** Start of Material for this task **

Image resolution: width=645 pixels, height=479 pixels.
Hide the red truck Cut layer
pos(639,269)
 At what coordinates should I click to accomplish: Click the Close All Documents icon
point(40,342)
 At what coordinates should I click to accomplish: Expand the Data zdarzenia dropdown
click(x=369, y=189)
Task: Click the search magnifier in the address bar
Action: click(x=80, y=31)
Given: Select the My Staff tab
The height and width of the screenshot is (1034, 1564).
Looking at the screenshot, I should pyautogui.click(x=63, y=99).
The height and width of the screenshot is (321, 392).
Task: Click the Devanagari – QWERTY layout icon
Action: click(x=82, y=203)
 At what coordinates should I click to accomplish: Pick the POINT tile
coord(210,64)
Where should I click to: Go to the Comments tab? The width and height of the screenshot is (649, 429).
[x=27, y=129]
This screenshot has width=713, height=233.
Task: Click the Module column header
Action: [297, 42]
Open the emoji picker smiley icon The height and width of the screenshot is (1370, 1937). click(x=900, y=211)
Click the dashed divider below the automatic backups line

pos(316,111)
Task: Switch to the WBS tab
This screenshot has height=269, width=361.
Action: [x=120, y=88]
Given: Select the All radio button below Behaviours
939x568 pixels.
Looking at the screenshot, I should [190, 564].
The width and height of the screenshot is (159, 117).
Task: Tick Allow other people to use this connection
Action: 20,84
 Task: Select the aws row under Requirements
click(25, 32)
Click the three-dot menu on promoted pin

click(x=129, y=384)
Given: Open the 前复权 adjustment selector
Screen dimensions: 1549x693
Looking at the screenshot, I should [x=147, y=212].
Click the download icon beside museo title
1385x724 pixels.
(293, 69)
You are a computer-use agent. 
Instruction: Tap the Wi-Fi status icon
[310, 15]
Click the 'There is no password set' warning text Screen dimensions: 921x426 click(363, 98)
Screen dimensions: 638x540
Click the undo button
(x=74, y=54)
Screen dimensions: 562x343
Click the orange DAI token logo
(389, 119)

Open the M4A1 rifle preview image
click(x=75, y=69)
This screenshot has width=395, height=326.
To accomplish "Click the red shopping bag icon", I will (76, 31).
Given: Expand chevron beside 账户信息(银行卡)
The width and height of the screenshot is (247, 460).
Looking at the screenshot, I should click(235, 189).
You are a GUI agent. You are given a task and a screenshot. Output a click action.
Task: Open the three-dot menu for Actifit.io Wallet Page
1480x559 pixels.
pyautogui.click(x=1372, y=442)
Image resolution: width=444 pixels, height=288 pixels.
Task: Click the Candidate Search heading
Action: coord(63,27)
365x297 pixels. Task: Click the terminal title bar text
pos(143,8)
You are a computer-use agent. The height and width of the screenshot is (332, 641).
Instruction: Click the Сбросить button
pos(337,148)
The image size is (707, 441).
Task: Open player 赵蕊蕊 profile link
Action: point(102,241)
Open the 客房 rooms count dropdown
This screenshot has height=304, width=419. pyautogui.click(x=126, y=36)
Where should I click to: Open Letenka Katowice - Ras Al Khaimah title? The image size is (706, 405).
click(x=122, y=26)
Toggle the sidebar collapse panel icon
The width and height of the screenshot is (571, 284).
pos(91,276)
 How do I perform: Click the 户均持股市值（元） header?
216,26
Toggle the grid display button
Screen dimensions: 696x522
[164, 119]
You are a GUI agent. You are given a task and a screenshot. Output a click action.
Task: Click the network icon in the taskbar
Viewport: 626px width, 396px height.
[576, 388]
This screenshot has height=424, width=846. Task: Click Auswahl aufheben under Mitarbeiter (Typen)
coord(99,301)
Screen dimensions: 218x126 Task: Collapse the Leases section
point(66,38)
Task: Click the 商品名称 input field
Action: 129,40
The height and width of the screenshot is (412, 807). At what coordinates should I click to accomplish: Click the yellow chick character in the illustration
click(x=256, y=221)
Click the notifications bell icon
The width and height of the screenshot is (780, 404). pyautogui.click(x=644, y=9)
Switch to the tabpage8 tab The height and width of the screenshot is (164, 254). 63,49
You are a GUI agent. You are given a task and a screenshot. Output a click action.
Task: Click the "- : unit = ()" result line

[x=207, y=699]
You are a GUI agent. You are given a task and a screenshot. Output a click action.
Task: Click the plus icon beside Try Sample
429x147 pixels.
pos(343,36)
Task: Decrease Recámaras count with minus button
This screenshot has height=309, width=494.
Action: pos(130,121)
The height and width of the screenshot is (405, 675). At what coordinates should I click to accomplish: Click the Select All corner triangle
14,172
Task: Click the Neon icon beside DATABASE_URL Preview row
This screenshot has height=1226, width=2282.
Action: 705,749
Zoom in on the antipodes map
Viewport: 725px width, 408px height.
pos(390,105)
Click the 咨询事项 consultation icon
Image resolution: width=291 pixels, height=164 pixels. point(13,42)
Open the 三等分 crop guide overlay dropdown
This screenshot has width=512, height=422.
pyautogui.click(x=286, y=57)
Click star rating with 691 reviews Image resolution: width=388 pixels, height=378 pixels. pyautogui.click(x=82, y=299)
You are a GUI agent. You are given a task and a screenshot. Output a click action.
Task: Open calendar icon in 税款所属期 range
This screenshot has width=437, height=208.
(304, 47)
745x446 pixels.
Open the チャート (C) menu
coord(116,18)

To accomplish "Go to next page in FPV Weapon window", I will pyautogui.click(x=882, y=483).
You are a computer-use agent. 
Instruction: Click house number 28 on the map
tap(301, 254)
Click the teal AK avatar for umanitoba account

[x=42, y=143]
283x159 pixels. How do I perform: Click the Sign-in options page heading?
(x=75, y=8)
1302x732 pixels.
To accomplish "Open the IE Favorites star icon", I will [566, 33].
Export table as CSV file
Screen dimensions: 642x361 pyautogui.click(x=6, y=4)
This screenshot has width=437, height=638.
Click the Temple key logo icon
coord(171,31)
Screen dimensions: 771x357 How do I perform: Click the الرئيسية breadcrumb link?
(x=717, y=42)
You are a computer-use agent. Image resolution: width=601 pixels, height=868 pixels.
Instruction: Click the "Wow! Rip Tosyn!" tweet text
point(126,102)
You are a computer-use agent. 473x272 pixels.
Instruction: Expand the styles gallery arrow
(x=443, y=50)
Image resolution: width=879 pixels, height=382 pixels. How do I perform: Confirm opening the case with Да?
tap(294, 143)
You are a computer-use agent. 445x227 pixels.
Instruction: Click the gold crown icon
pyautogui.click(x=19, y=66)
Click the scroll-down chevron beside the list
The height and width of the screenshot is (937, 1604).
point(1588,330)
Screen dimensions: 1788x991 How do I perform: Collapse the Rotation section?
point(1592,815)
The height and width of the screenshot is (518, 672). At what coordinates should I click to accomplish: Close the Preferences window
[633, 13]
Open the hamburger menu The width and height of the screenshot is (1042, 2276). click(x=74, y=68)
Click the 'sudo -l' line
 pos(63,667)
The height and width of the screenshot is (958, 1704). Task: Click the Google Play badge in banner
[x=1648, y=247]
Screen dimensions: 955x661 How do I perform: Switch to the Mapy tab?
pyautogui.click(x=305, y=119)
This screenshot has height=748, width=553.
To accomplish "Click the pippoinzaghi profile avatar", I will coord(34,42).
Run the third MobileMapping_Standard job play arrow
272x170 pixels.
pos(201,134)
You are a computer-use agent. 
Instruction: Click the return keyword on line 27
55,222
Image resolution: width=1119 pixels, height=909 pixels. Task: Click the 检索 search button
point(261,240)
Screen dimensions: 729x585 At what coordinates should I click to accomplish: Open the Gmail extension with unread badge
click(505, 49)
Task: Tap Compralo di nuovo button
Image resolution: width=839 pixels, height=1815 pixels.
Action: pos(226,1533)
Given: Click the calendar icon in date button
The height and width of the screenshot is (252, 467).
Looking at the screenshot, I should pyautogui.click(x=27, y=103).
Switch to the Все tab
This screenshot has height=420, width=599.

** End of Material for this task **

Collect every line of the entries above that contains the string "profile". Case counts.

Exercise result —
Task: Open player 赵蕊蕊 profile link
To accomplish "Click the pippoinzaghi profile avatar", I will coord(34,42).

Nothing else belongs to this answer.